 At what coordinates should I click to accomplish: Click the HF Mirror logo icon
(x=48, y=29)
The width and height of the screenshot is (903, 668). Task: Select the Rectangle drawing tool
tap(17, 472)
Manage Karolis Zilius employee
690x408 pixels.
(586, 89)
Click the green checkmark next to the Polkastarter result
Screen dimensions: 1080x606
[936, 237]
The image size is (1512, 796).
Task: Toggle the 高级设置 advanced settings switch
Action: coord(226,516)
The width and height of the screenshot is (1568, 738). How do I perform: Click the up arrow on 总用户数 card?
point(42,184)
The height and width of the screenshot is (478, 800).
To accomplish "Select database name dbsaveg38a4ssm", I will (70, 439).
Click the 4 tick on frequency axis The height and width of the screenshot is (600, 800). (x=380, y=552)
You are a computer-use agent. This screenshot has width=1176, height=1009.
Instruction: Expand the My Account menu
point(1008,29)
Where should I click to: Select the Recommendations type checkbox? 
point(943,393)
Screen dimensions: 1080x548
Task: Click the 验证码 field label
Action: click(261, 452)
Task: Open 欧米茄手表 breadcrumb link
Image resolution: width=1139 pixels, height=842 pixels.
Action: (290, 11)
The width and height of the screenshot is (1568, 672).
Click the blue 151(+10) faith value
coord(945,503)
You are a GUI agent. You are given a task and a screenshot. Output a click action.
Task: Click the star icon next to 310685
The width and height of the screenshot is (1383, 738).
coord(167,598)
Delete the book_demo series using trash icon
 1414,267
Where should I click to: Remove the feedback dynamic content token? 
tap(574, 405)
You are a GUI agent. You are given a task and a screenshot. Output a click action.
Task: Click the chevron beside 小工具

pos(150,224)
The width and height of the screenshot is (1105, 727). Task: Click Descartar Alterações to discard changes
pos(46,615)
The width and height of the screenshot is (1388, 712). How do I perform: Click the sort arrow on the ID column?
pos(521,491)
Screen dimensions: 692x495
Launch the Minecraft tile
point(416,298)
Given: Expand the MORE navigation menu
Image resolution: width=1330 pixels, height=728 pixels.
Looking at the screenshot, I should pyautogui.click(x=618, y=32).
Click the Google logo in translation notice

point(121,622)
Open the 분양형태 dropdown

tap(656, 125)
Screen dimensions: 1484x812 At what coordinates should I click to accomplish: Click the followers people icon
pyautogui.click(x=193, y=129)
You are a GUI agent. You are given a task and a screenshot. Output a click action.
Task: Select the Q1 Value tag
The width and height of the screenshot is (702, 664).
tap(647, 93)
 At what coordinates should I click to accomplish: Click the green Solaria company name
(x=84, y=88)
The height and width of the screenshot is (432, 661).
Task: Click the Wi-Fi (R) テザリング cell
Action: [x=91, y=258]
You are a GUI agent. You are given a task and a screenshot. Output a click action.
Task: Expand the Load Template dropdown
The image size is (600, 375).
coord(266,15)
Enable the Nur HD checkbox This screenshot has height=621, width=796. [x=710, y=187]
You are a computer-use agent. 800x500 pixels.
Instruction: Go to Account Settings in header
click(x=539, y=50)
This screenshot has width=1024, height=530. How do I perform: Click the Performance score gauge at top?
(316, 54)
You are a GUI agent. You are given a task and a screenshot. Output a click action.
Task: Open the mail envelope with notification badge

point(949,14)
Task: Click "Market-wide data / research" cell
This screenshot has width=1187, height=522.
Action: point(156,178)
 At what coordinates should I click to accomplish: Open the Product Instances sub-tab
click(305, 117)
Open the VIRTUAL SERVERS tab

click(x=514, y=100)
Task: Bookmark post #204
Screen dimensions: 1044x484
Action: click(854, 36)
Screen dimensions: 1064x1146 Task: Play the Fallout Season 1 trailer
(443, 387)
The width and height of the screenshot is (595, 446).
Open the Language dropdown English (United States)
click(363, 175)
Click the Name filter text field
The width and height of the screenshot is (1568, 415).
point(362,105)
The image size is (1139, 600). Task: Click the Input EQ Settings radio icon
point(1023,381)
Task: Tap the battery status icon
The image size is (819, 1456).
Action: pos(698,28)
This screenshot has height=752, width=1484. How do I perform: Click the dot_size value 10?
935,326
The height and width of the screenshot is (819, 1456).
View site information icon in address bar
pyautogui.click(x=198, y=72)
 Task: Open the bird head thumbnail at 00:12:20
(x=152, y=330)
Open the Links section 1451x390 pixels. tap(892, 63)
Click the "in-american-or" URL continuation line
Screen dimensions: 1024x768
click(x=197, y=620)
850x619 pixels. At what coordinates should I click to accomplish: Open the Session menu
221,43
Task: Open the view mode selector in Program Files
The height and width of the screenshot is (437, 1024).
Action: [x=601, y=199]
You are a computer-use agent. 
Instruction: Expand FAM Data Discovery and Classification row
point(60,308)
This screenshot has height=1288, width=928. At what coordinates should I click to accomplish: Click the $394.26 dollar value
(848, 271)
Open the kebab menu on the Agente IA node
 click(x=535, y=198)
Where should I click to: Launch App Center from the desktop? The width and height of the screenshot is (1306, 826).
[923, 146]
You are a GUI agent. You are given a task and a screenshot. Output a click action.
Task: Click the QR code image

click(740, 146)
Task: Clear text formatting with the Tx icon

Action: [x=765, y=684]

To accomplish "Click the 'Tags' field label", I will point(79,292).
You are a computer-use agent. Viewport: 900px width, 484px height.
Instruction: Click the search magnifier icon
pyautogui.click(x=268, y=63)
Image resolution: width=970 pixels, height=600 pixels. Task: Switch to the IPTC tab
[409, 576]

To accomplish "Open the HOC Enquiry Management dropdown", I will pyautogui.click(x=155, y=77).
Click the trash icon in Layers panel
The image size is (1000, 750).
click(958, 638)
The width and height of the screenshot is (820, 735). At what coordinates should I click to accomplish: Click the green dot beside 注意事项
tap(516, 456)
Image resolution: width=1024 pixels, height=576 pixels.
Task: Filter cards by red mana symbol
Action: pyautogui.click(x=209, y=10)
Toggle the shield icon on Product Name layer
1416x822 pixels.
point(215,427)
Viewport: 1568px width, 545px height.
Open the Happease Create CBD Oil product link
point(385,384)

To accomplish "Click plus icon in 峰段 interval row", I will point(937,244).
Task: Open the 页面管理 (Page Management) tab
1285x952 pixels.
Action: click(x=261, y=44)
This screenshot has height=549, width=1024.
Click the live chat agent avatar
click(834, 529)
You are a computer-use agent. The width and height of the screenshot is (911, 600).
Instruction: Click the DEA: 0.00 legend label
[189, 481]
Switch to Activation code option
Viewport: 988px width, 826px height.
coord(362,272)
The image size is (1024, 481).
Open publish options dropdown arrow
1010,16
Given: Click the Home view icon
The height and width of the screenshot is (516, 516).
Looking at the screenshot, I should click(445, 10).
┄┄┄┄┄┄┄┄┄┄
• REQUIRED WORK: Of the lines above, output exactly those from the line bearing "Screen dimensions: 1080x606" through the line bearing "The height and width of the screenshot is (478, 800).", inclusive.

• RESPONSE:
Screen dimensions: 1080x606
[936, 237]
The image size is (1512, 796).
Task: Toggle the 高级设置 advanced settings switch
Action: coord(226,516)
The width and height of the screenshot is (1568, 738). How do I perform: Click the up arrow on 总用户数 card?
point(42,184)
The height and width of the screenshot is (478, 800).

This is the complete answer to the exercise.